* Task brief *
Retype the lines of the items from the line containing "Tap the 引用数据类型" through the line containing "point(211,119)", inclusive, reproducing them precisely.

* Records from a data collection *
────────────────

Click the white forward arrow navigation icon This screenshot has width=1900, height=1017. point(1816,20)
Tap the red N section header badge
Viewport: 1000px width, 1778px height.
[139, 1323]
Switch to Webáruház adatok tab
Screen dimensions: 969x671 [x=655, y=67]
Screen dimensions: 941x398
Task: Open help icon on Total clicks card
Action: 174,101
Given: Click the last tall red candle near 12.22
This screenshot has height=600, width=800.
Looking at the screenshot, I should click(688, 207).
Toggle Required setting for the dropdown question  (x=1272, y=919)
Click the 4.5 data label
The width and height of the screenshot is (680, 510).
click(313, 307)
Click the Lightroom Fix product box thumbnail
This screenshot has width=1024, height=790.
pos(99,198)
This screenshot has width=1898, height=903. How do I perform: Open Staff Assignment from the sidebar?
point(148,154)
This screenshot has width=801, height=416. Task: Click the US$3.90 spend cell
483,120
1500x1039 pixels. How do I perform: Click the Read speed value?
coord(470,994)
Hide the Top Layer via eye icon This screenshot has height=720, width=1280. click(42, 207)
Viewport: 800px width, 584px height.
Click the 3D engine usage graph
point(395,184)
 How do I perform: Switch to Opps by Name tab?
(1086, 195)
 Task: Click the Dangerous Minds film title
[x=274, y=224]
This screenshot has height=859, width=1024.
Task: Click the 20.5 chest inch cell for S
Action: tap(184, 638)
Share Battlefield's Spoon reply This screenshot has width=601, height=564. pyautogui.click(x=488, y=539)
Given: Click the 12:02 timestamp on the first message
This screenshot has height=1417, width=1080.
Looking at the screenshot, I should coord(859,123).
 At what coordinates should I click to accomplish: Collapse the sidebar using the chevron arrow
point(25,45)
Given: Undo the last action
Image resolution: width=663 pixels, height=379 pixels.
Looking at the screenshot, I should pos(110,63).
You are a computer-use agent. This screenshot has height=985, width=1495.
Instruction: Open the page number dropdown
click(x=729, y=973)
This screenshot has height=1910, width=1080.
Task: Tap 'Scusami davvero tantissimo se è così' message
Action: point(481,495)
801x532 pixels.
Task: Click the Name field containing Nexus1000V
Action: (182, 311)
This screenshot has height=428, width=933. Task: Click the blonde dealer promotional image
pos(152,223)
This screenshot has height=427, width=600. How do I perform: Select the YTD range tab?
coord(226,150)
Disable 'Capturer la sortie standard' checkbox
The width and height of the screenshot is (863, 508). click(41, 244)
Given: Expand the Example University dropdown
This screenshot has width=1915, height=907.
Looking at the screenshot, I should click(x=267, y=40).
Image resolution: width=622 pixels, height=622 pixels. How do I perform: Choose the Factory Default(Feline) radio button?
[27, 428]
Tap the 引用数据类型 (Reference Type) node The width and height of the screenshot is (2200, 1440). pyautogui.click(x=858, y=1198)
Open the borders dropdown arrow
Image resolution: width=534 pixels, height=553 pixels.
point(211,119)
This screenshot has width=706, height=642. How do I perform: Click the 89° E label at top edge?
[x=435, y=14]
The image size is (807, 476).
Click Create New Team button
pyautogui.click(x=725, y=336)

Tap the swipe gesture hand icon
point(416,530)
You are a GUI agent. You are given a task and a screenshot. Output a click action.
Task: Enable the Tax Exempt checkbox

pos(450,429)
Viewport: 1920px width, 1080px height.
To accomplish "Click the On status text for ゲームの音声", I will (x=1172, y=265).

────────────────

* Exercise response *
Tap the 引用数据类型 (Reference Type) node The width and height of the screenshot is (2200, 1440). pyautogui.click(x=858, y=1198)
Open the borders dropdown arrow
Image resolution: width=534 pixels, height=553 pixels.
point(211,119)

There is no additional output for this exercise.